╭─ DATA TO USE

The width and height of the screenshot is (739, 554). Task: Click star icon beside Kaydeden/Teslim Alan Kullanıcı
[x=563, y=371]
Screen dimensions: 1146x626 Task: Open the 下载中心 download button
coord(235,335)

╰─
╭─ DATA TO USE

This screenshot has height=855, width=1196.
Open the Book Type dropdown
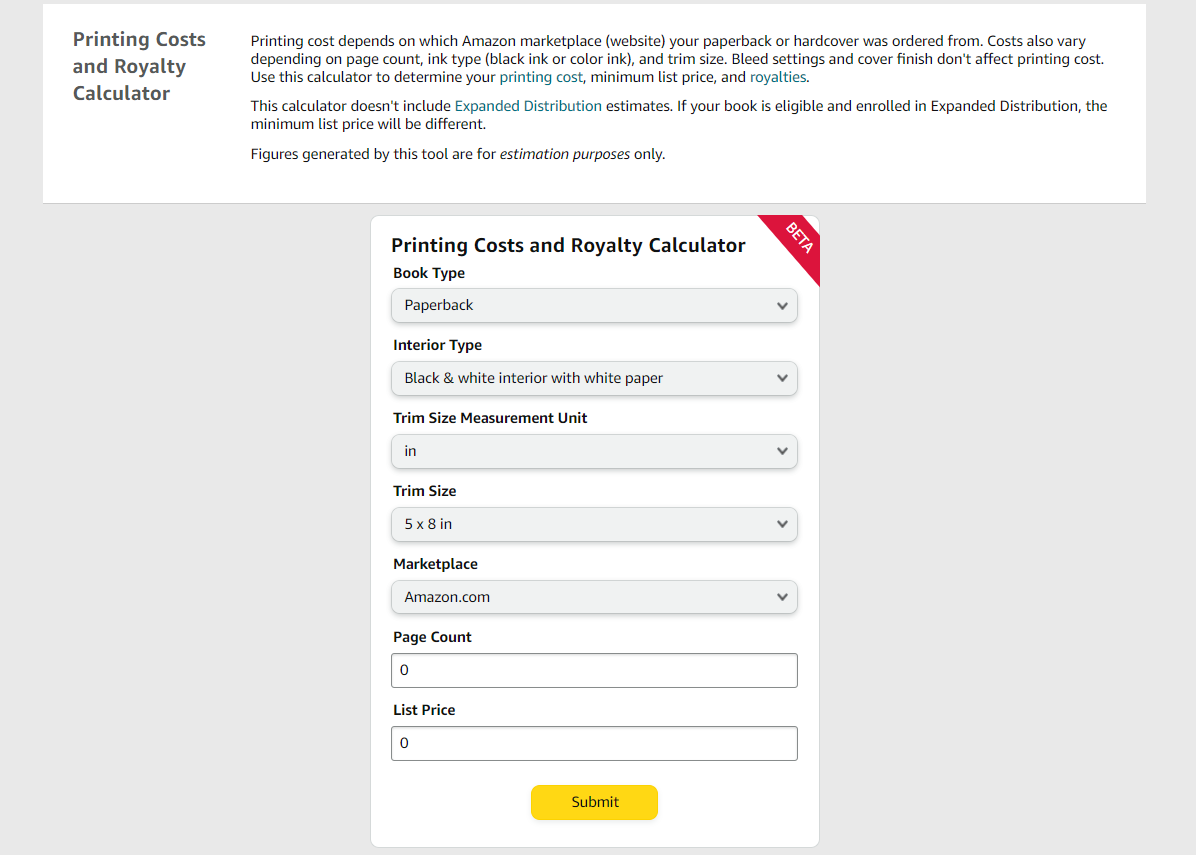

╰─
╭─ DATA TO USE

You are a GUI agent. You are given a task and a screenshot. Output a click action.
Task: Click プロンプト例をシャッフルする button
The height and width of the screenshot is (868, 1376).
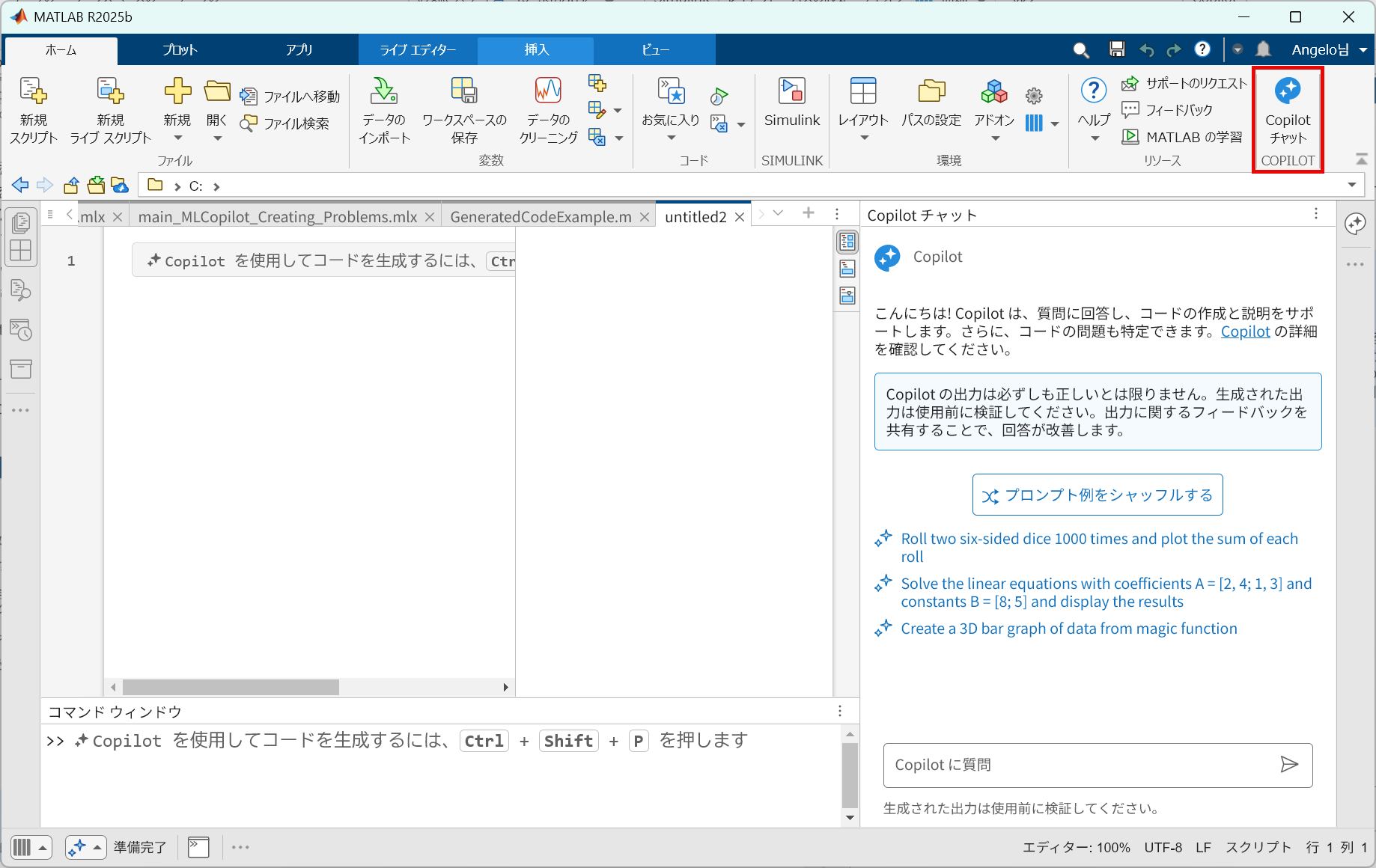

╰─

Among the entries above, find the line with "Task: Click プロンプト例をシャッフルする button" and the line with "The height and"; give again exactly these two lines and all lines between them.

> [OUTPUT FOR THIS TASK]
Task: Click プロンプト例をシャッフルする button
The height and width of the screenshot is (868, 1376).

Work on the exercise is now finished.